Segment Start: Data to use

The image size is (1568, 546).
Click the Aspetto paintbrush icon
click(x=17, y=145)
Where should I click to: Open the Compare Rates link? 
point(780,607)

Segment End: Data to use

Starting at the line with "Click the Aspetto paintbrush icon", copy every line down to the last one above, exactly as written and with nothing else.

Click the Aspetto paintbrush icon
click(x=17, y=145)
Where should I click to: Open the Compare Rates link? 
point(780,607)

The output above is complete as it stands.